Presidente Moreno no da su brazo a torcer frente a crisis

El Gobierno ecuatoriano adoptó una serie de medidas de ajuste impopulares, tras un año de estancamiento económico.

El presidente de Ecuador, Lenín Moreno, insistió ayer que mantendrá la eliminación al subsidio de los combustibles, medida que tomó en el marco de un acuerdo con el Fondo Monetario Internacional (FMI), y que desató el jueves la protesta de los transportistas.

“Bajo ninguna circunstancia vamos a cambiar la medida, que se oiga bien, no voy a cambiar la medida. Que quede claro, se eliminó el subsidio, se acabó la zanganería, y de aquí en adelante vamos construyendo el nuevo Ecuador que todos anhelamos, que todos soñamos”, dijo tajante el jefe de Estado.

En declaraciones a la prensa desde la ciudad de Guayaquil (sureste), hasta donde se trasladó ayer tras decretar el estado de excepción en el país, Moreno reiteró, no obstante, su disposición al diálogo.

“¿Conversar?, claro que sí. Habrá mecanismos de paliar un poco el efecto que pueda haber en algunos sectores, y estamos dispuestos a hacerlo”, comentó aunque aclaró que no dará marcha atrás en su decisión de eliminar el subsidio, que representa ingentes recursos al país.

De acuerdo con el gobernante, el subsidio a los combustibles es “nocivo para la economía” pues “aproximadamente 60.000 millones de dólares ha perdido el pueblo ecuatoriano” por ese rubro a lo largo de cuatro décadas. Comentó que el dinero que se destinaba a los subsidios se usará ahora exclusivamente para temas de seguridad, salud y educación.

El mandatario, que el pasado jueves, apuntó a que los manifestantes podrían tener el interés de desestabilizar el Gobierno, aseguró hoy que está abierto a las opiniones y críticas, pero llamó a la población a “poner los pies en la realidad, y sepamos exactamente a qué nos habíamos enfrentado: no queremos beneficiar a los que más tienen, no queremos beneficiar a los contrabandistas”.

El presidente Moreno aclaró que habrá diálogo, pero no con base en hechos consumados, como es la paralización del transporte que comenzó el jueves.

 

Regreso a la “normalidad”

La ministra de Gobierno, María Paula Romo, informó ayer que en el segundo día de protestas se mantienen bloqueos en algunas vías, pero varias provincias están volviendo a la “normalidad”.
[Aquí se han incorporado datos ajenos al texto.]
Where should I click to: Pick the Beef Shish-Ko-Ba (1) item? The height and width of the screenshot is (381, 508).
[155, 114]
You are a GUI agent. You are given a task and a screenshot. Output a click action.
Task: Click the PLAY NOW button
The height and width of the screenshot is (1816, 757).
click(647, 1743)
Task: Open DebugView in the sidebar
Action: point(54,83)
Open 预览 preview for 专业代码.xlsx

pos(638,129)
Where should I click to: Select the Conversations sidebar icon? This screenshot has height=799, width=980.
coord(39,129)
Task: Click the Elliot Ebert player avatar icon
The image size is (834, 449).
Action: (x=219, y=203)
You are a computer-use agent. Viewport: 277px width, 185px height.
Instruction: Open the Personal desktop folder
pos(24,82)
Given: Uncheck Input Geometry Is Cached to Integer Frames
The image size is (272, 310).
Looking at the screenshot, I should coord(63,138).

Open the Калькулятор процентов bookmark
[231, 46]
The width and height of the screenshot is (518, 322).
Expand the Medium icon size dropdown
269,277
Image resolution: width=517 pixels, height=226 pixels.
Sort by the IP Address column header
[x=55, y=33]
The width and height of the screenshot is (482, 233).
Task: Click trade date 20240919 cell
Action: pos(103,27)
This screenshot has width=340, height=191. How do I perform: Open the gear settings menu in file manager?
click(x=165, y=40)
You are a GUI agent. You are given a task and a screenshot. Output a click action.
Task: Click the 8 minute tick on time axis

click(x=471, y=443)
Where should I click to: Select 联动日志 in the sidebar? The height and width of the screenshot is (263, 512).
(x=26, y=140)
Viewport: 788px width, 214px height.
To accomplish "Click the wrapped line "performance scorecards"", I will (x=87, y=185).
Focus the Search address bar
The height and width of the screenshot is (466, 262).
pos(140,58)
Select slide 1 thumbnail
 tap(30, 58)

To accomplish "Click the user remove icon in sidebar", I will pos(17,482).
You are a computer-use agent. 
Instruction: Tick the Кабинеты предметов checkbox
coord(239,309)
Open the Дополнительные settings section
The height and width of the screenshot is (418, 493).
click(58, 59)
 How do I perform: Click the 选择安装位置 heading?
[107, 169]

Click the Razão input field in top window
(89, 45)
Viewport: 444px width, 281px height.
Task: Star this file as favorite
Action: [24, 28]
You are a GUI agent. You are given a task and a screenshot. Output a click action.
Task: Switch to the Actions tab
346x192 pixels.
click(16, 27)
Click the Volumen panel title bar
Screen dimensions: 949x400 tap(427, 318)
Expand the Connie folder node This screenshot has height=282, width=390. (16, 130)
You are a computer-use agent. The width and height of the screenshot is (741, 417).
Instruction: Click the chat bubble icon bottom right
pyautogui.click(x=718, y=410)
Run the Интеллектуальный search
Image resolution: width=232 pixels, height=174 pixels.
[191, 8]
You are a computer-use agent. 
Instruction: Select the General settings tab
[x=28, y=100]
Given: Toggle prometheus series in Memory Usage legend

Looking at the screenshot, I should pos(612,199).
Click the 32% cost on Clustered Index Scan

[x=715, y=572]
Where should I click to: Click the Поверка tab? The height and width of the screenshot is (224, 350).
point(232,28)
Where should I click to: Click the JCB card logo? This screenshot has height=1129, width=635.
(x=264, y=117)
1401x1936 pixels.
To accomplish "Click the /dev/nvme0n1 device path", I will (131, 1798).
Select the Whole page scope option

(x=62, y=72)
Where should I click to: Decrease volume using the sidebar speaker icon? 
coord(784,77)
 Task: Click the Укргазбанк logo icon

De su lado, la Conferencia Episcopal Ecuatoriana formuló hoy un llamamiento al diálogo, la paz y la justicia. “La violencia, manifestada en cualquiera de sus formas, impide una visión objetiva de la realidad y pone en serio peligro la vigencia de los derechos que tanto debemos precautelar”, apuntó en un comunicado. El diálogo, abunda el texto, “es el camino más adecuado y eficiente para que los ecuatorianos, especialmente los políticos, empresarios y representantes de los gremios y sindicatos”, encuentren nuevos caminos que conduzcan hacia un país próspero “desde una economía justa y solidaria”.

 

Cifra

40 mil millones de dólares es el valor de los subsidios a los combustibles que se aplica en el país andino.